» Task requirements:
Copy out, line for line and unchanged, the part of the material that begins with the line containing "The width and height of the screenshot is (880, 463)." and ends with the line containing "I will coord(18,163).".

Stored entries:
● ● ● ● ●

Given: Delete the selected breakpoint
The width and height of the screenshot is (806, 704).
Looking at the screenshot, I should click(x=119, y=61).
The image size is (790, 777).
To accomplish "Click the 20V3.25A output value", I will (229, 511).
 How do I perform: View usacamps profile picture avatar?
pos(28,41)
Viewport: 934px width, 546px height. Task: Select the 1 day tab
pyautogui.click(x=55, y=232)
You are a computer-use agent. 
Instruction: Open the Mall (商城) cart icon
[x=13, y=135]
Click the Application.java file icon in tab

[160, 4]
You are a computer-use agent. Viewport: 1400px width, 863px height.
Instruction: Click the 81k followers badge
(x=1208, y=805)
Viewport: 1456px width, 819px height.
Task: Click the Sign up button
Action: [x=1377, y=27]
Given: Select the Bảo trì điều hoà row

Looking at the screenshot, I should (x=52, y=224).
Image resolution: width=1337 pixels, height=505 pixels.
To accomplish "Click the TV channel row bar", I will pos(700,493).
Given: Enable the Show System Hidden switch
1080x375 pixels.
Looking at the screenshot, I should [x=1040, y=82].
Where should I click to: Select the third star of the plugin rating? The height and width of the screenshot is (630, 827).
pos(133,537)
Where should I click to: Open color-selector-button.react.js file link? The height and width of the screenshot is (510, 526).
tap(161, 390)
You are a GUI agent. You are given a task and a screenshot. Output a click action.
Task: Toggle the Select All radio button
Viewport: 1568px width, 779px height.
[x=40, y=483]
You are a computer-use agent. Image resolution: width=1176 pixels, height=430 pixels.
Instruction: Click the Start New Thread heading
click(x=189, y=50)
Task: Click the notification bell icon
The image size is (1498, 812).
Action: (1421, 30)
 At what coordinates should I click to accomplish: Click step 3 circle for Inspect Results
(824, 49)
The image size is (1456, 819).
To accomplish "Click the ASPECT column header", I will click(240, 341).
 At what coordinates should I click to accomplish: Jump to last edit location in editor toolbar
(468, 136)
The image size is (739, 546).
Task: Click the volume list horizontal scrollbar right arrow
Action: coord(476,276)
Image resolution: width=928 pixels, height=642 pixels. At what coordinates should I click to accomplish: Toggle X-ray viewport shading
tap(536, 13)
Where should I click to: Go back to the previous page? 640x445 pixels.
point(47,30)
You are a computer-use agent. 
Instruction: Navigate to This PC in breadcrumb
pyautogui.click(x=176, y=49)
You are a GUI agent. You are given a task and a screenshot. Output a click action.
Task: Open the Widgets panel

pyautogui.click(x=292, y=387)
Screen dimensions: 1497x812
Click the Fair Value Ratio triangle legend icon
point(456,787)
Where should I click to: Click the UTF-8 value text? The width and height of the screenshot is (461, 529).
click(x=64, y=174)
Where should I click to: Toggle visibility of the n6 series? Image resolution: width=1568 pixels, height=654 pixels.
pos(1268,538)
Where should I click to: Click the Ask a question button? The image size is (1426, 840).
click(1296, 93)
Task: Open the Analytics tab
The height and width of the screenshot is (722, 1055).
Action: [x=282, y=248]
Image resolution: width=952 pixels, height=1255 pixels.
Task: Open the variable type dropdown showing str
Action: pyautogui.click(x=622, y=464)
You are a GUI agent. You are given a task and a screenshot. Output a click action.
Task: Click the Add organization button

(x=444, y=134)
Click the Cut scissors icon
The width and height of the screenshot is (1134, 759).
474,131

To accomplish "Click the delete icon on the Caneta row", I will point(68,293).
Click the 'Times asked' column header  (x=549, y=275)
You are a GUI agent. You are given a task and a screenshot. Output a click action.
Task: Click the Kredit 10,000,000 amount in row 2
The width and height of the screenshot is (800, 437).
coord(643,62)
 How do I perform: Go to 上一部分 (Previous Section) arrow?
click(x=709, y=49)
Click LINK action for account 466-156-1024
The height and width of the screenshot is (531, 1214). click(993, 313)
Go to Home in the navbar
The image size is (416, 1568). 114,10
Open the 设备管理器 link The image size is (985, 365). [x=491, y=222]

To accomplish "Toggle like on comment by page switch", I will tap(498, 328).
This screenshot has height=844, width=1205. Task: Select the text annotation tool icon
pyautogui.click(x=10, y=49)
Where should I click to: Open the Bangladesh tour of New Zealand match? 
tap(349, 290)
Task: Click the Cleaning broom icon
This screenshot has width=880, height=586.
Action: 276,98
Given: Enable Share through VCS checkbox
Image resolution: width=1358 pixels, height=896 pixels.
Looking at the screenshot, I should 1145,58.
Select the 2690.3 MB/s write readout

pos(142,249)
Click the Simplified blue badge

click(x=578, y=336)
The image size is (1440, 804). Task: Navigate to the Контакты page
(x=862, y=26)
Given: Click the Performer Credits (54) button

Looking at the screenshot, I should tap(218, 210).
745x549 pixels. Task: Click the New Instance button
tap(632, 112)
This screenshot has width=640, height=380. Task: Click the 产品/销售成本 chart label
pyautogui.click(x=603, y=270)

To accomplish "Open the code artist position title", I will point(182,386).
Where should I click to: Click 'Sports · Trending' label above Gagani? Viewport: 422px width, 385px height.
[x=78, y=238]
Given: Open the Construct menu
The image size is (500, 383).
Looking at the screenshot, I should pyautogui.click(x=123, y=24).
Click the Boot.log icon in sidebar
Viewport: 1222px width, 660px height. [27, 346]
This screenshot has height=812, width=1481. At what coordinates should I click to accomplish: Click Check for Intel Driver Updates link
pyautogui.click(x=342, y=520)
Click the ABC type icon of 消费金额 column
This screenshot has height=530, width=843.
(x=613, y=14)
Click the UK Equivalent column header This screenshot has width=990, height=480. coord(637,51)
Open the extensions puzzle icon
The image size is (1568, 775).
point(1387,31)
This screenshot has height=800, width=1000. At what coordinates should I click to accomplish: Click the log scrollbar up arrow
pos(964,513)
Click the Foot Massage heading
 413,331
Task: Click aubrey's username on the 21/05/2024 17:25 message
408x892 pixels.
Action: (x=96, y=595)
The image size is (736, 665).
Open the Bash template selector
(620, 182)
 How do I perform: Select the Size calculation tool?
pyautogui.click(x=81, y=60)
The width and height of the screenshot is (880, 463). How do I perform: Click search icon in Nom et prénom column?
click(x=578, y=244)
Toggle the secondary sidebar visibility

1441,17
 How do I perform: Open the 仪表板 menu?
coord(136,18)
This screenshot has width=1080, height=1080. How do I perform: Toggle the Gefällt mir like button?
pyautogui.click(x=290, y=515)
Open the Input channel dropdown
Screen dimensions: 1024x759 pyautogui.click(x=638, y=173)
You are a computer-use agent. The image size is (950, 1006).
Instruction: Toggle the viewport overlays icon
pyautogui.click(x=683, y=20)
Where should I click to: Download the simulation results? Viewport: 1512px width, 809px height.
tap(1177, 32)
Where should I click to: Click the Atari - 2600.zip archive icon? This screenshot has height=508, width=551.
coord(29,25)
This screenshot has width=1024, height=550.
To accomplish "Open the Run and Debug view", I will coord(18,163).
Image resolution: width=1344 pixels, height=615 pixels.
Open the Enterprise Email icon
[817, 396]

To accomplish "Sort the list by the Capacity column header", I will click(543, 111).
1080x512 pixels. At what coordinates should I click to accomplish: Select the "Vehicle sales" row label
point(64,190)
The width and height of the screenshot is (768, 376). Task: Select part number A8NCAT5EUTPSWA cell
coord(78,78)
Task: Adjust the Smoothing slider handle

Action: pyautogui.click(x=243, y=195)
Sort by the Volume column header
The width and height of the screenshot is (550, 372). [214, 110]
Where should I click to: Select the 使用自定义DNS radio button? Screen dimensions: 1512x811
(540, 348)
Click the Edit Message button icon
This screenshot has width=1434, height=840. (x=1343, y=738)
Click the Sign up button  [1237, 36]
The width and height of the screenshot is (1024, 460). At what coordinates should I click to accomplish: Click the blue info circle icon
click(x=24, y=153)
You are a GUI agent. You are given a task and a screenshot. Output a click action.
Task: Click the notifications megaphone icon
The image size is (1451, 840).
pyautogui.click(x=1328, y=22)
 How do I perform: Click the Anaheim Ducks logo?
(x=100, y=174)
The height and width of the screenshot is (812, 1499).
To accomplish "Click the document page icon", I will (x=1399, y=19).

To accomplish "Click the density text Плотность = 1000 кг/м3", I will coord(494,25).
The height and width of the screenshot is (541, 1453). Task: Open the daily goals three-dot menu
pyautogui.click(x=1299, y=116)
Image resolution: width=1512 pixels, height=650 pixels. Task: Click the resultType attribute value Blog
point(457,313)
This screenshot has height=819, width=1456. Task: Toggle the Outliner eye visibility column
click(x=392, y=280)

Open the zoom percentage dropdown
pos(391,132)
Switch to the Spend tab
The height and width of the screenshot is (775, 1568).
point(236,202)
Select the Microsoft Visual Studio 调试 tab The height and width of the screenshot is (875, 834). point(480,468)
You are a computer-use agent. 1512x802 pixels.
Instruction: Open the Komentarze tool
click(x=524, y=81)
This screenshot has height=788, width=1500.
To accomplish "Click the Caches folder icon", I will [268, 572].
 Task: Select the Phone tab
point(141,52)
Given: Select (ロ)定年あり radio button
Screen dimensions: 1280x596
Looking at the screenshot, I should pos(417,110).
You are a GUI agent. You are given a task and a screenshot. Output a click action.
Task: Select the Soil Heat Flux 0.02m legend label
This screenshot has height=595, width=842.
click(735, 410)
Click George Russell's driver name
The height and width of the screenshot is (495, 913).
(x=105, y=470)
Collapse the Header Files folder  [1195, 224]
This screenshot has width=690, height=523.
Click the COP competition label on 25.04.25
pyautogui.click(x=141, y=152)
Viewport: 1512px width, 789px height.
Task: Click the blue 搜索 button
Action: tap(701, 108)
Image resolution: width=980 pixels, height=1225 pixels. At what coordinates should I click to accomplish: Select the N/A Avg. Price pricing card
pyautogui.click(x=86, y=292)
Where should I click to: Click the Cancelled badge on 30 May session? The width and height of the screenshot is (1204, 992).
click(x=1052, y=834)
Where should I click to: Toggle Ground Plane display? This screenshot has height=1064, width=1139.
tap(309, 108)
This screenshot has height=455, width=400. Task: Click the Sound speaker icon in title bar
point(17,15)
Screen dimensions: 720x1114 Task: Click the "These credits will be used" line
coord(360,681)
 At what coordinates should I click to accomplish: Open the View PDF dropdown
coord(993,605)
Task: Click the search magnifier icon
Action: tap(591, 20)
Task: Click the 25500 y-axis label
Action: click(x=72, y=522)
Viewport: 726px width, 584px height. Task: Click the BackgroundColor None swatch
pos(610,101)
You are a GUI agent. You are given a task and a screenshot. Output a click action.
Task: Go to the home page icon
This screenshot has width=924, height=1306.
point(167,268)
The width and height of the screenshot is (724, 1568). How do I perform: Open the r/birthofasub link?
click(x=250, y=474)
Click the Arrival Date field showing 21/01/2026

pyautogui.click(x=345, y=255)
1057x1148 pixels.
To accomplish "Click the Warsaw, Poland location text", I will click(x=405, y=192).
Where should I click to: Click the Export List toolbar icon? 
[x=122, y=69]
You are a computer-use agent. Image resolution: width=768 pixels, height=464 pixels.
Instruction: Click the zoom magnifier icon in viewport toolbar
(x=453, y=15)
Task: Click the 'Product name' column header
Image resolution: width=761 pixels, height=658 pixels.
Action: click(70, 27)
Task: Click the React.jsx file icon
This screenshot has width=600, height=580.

● ● ● ● ●

» Result for this exercise:
The width and height of the screenshot is (880, 463). How do I perform: Click search icon in Nom et prénom column?
click(x=578, y=244)
Toggle the secondary sidebar visibility

1441,17
 How do I perform: Open the 仪表板 menu?
coord(136,18)
This screenshot has width=1080, height=1080. How do I perform: Toggle the Gefällt mir like button?
pyautogui.click(x=290, y=515)
Open the Input channel dropdown
Screen dimensions: 1024x759 pyautogui.click(x=638, y=173)
You are a computer-use agent. The image size is (950, 1006).
Instruction: Toggle the viewport overlays icon
pyautogui.click(x=683, y=20)
Where should I click to: Download the simulation results? Viewport: 1512px width, 809px height.
tap(1177, 32)
Where should I click to: Click the Atari - 2600.zip archive icon? This screenshot has height=508, width=551.
coord(29,25)
This screenshot has width=1024, height=550.
To accomplish "Open the Run and Debug view", I will coord(18,163).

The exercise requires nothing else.